• Data for analysis
--- START ---
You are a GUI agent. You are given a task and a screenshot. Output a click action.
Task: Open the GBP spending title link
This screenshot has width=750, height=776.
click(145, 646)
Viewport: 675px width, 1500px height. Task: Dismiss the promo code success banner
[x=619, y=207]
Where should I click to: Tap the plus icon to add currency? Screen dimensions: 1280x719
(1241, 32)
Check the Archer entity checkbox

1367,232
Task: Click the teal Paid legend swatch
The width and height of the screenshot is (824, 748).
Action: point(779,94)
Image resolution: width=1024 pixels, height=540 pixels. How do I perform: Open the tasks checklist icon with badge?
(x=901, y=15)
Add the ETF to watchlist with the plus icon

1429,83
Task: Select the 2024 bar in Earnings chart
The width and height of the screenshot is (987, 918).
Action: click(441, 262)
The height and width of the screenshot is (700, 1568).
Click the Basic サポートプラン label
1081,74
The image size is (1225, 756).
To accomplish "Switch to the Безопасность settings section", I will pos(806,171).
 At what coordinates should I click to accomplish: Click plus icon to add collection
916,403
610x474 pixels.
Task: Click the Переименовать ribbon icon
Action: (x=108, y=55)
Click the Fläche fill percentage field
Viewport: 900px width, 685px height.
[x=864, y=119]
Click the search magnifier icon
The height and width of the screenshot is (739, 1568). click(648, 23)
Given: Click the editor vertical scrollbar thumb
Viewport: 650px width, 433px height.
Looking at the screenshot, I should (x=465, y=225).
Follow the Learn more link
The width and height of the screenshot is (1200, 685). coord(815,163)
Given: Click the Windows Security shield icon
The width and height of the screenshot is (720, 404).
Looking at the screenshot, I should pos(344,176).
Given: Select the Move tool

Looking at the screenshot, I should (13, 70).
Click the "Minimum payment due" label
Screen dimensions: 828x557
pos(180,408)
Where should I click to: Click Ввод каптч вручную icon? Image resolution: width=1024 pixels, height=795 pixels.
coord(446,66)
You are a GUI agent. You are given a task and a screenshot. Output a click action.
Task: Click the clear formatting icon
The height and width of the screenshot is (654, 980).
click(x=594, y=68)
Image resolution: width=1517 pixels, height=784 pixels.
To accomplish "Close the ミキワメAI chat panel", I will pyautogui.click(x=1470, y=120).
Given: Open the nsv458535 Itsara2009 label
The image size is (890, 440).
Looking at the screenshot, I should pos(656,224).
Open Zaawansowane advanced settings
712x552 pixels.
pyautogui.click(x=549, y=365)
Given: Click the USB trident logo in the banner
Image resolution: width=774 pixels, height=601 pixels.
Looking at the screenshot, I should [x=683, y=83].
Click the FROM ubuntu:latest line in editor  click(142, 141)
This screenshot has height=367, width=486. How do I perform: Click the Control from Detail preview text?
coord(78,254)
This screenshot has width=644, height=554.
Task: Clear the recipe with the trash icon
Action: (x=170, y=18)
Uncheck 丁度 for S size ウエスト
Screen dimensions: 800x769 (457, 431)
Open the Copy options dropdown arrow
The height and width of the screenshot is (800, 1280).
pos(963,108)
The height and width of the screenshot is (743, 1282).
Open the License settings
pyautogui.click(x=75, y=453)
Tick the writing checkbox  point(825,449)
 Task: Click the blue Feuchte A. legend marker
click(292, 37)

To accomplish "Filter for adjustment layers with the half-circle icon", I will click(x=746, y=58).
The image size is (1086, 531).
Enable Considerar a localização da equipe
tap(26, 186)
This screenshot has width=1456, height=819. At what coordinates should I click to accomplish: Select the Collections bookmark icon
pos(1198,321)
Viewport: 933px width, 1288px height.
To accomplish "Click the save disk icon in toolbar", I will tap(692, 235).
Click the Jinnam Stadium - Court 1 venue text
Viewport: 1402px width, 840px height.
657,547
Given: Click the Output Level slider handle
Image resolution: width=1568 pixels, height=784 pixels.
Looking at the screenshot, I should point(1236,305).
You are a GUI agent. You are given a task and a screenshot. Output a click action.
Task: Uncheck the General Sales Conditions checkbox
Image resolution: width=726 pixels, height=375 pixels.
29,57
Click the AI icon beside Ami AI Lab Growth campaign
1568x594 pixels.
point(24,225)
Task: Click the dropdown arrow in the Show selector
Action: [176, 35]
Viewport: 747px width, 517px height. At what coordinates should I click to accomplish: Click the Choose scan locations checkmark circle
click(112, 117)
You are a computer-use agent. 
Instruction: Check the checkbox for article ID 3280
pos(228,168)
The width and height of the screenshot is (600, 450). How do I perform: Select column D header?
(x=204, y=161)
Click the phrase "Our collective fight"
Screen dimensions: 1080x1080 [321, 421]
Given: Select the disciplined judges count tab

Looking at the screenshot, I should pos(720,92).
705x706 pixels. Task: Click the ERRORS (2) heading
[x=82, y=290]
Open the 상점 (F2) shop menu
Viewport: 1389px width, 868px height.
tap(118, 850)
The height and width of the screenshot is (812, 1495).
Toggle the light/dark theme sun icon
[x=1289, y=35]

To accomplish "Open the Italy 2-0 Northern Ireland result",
--- END ---
• Work instructions
Give back, word for word, only the lines above from the line holding "Task: Click the clear formatting icon" to the line holding "Given: Open the nsv458535 Itsara2009 label", both included.

• Task result
Task: Click the clear formatting icon
The height and width of the screenshot is (654, 980).
click(x=594, y=68)
Image resolution: width=1517 pixels, height=784 pixels.
To accomplish "Close the ミキワメAI chat panel", I will pyautogui.click(x=1470, y=120).
Given: Open the nsv458535 Itsara2009 label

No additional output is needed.